[Begin Material shown]
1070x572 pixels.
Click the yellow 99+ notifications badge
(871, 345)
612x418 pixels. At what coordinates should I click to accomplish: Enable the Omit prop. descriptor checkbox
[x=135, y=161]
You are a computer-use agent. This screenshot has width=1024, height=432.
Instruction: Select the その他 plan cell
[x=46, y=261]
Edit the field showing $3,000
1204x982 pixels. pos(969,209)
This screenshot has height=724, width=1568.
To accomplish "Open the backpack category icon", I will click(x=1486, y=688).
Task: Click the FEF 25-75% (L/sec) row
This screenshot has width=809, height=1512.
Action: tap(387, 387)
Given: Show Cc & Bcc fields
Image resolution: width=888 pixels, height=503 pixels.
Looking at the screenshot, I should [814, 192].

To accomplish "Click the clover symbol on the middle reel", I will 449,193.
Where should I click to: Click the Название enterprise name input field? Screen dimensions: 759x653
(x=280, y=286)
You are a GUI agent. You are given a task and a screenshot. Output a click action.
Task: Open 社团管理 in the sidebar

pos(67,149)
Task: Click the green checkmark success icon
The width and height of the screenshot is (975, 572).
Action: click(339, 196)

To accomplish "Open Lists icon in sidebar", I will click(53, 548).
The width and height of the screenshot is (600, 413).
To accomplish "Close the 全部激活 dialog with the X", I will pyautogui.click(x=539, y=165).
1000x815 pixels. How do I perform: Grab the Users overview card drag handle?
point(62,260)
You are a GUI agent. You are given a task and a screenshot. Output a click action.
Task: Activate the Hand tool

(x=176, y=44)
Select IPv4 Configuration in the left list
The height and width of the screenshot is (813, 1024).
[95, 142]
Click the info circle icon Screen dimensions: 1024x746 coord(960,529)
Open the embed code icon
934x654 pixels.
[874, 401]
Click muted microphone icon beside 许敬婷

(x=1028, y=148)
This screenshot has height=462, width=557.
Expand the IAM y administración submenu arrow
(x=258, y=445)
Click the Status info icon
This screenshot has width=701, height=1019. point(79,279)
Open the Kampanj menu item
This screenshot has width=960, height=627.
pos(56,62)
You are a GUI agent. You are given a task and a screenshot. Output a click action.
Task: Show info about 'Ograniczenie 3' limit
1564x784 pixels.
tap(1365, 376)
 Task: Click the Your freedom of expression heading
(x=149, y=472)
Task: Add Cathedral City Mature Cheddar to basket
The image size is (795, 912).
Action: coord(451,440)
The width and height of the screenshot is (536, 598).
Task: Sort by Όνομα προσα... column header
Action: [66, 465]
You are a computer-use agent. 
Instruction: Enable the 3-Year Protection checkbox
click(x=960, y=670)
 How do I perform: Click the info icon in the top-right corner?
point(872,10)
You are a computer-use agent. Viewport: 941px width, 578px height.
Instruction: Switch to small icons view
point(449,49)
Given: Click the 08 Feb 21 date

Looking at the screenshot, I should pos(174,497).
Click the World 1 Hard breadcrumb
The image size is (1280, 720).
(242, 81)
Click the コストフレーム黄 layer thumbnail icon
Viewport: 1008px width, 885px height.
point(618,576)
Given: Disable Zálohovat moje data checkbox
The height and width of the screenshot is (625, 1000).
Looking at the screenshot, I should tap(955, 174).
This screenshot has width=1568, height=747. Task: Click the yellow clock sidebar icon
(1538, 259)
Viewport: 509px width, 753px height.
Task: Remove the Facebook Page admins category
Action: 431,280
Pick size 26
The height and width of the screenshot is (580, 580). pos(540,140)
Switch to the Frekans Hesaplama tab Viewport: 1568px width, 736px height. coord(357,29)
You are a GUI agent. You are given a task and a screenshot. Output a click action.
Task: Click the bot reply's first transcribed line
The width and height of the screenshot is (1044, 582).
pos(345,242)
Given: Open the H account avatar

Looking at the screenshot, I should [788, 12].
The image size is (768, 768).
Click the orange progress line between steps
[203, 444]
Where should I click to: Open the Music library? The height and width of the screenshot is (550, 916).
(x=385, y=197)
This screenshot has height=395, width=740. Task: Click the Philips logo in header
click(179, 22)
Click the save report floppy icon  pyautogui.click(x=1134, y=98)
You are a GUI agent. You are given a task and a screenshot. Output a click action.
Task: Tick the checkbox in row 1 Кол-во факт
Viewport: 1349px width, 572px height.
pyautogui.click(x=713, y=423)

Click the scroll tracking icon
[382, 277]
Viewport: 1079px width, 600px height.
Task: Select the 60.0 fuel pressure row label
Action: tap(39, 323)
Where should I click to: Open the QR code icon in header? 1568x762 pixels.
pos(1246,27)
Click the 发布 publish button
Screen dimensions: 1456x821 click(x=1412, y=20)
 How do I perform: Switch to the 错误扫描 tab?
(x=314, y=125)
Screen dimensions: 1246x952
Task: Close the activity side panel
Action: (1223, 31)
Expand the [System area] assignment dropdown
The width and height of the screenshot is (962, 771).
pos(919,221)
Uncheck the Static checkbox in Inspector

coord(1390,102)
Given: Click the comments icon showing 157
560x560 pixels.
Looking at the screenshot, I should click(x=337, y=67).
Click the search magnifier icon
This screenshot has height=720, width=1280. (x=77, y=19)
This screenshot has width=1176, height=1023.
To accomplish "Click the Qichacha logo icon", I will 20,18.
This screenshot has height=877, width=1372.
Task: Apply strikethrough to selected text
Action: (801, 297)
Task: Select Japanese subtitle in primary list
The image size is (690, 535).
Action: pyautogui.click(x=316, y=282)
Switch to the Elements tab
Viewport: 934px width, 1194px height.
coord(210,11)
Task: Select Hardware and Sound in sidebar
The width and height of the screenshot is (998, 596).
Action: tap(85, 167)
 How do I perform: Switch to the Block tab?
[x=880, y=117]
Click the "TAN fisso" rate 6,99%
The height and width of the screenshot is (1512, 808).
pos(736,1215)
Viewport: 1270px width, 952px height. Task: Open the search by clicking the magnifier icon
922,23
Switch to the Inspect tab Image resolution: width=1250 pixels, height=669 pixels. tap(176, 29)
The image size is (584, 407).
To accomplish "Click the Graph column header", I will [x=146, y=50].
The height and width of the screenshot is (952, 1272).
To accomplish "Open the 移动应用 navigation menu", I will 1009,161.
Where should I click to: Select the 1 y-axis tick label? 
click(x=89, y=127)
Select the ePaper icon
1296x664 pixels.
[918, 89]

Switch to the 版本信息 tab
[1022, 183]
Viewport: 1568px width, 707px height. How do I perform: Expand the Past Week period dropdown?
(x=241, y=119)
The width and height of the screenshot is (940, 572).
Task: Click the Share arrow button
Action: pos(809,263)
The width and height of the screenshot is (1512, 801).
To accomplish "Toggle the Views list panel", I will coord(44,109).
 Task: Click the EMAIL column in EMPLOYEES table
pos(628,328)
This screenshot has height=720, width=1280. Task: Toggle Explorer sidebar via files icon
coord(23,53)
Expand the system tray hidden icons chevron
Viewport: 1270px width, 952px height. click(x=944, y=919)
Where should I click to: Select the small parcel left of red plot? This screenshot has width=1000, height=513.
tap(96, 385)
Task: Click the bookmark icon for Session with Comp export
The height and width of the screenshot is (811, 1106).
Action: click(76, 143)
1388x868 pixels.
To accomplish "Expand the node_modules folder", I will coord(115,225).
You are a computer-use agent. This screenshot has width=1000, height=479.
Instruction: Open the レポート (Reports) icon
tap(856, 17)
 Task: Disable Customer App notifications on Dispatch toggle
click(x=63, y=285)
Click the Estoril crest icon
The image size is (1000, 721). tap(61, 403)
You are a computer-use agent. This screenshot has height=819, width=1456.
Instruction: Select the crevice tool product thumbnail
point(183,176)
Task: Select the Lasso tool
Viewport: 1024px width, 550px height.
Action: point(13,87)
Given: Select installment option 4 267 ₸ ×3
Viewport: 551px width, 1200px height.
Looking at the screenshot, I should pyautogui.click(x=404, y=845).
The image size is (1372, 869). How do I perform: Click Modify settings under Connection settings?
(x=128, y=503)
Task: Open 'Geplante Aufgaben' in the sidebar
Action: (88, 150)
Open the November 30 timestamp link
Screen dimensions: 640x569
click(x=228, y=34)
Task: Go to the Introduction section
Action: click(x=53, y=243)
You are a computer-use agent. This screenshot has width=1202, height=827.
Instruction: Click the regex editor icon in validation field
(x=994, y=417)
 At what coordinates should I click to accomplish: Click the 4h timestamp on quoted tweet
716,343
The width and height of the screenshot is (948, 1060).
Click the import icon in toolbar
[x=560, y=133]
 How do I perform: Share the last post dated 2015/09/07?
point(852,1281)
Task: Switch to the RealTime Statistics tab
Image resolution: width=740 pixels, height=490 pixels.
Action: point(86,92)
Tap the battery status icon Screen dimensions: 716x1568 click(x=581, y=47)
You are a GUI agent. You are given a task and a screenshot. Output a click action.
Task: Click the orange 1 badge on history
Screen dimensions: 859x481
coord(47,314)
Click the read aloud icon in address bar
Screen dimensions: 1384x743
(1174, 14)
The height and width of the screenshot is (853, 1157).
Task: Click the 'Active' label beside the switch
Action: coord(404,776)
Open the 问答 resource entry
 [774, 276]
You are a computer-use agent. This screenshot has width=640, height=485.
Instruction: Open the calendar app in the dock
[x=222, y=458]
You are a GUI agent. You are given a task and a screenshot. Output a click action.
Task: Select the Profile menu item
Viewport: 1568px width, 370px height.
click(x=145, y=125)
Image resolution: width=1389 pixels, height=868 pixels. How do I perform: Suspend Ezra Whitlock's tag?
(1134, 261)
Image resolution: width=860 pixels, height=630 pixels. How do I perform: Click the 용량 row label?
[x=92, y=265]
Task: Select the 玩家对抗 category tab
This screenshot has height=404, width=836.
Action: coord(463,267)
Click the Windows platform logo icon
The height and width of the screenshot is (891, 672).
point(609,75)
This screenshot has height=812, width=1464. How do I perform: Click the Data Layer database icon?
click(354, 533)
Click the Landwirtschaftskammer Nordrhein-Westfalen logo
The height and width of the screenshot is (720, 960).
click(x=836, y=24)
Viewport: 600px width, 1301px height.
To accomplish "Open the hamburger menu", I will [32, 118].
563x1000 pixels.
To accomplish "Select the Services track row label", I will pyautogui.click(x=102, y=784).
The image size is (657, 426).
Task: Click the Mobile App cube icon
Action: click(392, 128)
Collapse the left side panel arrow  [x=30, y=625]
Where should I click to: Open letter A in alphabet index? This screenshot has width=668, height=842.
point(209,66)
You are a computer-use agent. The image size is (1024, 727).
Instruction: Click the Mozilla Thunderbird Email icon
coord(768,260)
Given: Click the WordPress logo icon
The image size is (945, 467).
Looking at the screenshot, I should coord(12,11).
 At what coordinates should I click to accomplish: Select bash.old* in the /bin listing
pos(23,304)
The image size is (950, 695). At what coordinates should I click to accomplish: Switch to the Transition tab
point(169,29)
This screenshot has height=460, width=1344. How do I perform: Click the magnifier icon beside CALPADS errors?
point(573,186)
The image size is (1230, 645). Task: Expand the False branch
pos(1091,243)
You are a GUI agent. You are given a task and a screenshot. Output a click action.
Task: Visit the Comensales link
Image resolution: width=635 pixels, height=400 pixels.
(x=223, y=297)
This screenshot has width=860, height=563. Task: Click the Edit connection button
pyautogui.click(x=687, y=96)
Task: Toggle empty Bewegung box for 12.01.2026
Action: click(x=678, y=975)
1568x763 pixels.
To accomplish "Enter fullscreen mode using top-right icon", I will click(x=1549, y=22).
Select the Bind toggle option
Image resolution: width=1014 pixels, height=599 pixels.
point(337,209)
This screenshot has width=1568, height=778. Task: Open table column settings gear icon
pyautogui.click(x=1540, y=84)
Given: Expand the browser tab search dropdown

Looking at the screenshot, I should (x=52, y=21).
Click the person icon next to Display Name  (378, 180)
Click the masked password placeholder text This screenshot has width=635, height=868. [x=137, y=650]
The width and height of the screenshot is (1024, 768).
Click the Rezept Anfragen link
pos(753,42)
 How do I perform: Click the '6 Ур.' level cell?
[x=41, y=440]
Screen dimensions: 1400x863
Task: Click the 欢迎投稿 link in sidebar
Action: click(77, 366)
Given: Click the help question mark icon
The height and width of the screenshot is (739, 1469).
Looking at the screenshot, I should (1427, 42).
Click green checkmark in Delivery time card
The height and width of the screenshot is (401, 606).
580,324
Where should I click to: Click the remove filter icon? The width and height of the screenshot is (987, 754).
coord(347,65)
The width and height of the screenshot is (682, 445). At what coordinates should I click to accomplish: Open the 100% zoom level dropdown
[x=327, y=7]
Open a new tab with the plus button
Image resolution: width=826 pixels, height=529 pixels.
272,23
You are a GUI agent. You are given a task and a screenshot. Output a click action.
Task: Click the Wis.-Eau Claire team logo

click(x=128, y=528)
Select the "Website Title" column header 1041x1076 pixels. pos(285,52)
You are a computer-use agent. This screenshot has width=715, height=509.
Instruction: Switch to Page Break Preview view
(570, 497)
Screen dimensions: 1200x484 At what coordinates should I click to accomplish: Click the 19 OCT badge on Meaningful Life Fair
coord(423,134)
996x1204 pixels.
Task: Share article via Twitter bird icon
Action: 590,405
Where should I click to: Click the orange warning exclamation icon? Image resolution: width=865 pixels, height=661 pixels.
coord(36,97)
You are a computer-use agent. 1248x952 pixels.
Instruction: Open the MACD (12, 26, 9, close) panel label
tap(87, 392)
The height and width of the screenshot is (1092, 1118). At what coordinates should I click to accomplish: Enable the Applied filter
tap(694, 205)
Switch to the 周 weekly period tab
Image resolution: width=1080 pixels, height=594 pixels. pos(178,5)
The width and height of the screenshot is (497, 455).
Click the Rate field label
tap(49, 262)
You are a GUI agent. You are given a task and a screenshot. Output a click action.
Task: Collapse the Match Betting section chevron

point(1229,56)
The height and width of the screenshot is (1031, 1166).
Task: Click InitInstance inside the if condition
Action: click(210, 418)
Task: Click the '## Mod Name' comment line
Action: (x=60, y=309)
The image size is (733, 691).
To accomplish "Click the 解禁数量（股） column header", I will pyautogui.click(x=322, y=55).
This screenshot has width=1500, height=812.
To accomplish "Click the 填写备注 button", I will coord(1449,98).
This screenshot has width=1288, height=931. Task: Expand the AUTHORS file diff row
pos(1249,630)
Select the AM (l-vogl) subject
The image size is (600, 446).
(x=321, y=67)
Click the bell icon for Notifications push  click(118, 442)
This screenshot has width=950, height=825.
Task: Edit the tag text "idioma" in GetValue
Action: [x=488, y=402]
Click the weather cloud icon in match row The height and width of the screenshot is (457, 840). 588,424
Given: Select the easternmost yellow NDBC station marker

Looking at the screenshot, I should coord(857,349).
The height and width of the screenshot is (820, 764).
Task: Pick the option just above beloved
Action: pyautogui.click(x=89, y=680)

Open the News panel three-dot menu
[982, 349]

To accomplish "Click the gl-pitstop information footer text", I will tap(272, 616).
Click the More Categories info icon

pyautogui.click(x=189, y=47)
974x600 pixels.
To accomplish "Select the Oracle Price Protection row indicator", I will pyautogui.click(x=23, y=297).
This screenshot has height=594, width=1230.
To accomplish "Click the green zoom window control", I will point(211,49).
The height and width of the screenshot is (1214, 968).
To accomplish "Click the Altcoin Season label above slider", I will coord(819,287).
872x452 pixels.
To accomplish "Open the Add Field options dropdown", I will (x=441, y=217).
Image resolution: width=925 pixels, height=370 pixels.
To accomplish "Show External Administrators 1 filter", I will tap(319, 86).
[End Material shown]
Your objective → Copy out the lines of the entries above word for word, beginning with the line containing "You are a computer-use agent. The" and continuing through the line containing "(x=223, y=297)".

Solution to this exercise →
You are a computer-use agent. The image size is (1024, 727).
Instruction: Click the Mozilla Thunderbird Email icon
coord(768,260)
Given: Click the WordPress logo icon
The image size is (945, 467).
Looking at the screenshot, I should coord(12,11).
 At what coordinates should I click to accomplish: Select bash.old* in the /bin listing
pos(23,304)
The image size is (950, 695). At what coordinates should I click to accomplish: Switch to the Transition tab
point(169,29)
This screenshot has height=460, width=1344. How do I perform: Click the magnifier icon beside CALPADS errors?
point(573,186)
The image size is (1230, 645). Task: Expand the False branch
pos(1091,243)
You are a GUI agent. You are given a task and a screenshot. Output a click action.
Task: Visit the Comensales link
Image resolution: width=635 pixels, height=400 pixels.
(x=223, y=297)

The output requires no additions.